Attualmente, gli Stati Uniti spendono circa il 3,4% del loro PIL per la difesa, ma, essendo la maggiore potenza militare ed economica dell’Alleanza, questa somma ammonta a una cifra molto più alta di qualsiasi altro membro della NATO. Sebbene Trump abbia proposto di spendere 1.010 miliardi di dollari per la difesa per l’anno fiscale che inizia a ottobre, tale spesa dovrebbe aumentare di altri 200 miliardi di dollari affinché gli Stati Uniti raggiungano il parametro di riferimento del 5%, secondo una recente stima del Peterson Institute for International Economics.

La proposta di spingere la spesa militare fino al 5% del PIL va dunque letta anche come un messaggio politico. Da un lato, è un segnale all’avversario russo: la NATO non intende arretrare e si prepara a una fase di confronto prolungato. Dall’altro, è una prova di fedeltà al patto atlantico, utile a consolidare il ruolo guida degli Stati Uniti nel contesto della sicurezza occidentale. Tuttavia, la spinta americana rischia di accelerare un processo opposto: quello di un’Europa che, nel tentativo di rispondere alla richiesta di maggiore responsabilità, potrebbe rafforzare la propria identità autonoma in ambito difensivo, ridisegnando gli equilibri all’interno dell’Alleanza.

Il nuovo scenario pone anche interrogativi sulla stabilità degli equilibri globali. Un aumento così drastico delle spese militari in Europa potrebbe indurre altri attori internazionali, come la Cina, a rafforzare a loro volta le proprie capacità, innescando una spirale di riarmo globale. In parallelo, il rafforzamento del comando militare NATO, confermato dalla nomina del generale statunitense Alexus Grynkewich a capo delle forze alleate in Europa, sancisce l’intenzione di rafforzare la catena di comando e il coordinamento operativo, ma accentua anche il peso americano nei processi decisionali.

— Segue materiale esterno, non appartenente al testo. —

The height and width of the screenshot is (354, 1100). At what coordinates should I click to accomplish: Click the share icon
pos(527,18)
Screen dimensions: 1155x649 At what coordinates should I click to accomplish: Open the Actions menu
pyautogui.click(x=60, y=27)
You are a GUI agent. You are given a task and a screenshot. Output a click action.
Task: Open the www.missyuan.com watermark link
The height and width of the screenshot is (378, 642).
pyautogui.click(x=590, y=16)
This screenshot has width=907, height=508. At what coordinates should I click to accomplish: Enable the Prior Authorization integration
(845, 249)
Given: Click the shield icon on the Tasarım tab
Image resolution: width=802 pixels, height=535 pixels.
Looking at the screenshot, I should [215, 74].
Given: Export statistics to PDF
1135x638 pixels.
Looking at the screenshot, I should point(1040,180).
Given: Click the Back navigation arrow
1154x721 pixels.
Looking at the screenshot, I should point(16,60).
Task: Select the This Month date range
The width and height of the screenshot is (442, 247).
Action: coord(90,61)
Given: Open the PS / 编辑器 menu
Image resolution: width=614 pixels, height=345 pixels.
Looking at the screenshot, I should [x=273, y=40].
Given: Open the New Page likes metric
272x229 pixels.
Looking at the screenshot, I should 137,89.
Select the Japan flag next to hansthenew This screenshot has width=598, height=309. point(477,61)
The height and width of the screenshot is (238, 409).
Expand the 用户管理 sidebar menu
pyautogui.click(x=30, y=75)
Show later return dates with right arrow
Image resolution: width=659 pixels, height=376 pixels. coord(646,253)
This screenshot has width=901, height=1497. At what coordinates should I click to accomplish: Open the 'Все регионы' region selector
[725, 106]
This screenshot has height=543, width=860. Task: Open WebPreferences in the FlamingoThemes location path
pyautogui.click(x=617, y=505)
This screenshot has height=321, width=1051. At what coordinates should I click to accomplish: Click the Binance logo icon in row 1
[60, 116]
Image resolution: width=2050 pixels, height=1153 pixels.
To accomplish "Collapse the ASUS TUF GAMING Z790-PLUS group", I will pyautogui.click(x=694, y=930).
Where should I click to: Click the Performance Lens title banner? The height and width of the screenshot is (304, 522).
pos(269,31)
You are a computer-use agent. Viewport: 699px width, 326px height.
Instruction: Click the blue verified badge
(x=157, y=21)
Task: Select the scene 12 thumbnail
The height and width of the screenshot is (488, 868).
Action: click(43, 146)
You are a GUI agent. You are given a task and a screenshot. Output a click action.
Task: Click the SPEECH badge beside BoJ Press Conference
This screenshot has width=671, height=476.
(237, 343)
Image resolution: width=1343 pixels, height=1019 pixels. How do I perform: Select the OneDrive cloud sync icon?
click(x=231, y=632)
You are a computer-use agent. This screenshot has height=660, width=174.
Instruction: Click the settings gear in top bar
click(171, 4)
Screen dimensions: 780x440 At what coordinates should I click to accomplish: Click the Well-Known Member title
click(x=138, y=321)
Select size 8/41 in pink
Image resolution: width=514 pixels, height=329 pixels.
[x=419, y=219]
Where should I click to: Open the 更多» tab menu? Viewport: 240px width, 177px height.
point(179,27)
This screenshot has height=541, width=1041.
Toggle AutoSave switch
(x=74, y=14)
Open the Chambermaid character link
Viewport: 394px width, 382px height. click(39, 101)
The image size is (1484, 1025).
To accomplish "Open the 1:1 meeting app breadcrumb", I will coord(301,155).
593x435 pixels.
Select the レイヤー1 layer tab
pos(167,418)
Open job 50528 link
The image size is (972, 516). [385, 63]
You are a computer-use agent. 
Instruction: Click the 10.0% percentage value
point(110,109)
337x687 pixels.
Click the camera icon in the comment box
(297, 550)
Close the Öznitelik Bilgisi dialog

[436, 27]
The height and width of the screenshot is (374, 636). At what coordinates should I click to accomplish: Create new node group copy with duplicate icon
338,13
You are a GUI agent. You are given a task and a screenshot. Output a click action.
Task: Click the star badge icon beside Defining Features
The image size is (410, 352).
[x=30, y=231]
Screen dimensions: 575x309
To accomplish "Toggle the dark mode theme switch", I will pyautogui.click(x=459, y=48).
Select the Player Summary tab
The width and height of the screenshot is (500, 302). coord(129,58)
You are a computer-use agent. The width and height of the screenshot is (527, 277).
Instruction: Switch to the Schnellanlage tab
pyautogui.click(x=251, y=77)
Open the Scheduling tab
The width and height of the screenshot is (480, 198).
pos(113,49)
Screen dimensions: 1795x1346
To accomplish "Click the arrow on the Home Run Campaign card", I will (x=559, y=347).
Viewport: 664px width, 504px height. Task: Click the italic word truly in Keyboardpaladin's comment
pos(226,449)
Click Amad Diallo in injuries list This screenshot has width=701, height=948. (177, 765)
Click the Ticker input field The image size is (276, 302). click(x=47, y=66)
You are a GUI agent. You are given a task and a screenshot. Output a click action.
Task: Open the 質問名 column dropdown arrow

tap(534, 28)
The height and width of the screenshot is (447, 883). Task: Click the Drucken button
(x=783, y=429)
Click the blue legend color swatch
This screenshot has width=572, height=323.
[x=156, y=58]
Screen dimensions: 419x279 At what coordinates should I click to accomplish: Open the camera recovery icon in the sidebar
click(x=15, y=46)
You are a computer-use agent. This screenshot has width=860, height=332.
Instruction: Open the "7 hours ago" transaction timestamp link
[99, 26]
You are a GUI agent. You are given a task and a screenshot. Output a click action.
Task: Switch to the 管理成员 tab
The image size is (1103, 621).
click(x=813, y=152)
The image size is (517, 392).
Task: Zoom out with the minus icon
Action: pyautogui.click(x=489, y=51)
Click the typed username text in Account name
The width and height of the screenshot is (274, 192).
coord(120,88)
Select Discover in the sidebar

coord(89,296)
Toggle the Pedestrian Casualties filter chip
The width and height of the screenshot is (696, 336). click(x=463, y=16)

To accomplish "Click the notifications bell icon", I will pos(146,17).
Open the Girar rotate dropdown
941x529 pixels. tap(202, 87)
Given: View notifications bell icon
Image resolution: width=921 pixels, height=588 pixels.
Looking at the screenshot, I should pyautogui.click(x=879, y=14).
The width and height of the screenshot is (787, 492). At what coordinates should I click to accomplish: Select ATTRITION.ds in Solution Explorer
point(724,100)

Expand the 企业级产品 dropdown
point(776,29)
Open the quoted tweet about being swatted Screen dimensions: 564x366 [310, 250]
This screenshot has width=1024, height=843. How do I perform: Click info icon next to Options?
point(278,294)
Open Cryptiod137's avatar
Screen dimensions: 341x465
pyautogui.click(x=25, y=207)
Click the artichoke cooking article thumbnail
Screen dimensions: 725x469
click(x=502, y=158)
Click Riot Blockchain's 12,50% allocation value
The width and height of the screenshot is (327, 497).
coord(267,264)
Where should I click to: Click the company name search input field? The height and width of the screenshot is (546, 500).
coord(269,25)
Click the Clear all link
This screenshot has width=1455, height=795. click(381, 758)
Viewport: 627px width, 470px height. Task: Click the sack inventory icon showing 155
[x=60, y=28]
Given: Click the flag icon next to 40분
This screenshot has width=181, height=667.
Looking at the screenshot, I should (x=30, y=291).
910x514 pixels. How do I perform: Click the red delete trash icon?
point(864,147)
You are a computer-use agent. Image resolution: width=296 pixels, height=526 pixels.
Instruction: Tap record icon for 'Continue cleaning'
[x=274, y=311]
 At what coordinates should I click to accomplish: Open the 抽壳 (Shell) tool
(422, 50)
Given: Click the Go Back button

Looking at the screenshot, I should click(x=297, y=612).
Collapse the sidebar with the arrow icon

La decisione assunta a Bruxelles non è solo una questione di bilancio, ma anche una scelta di campo. Ciò implica una ridefinizione del ruolo dell’Europa, una rinegoziazione della leadership nella NATO e una presa d’atto che il futuro della sicurezza globale sarà segnato da nuove linee di frattura, più nette e meno negoziabili. In questo contesto, la politica di difesa diventa il fulcro attorno al quale ruoteranno le nuove alleanze, le tensioni strategiche e le sfide del mondo multipolare che va delineandosi, molto diverso da quello a cui siamo oggi abituati.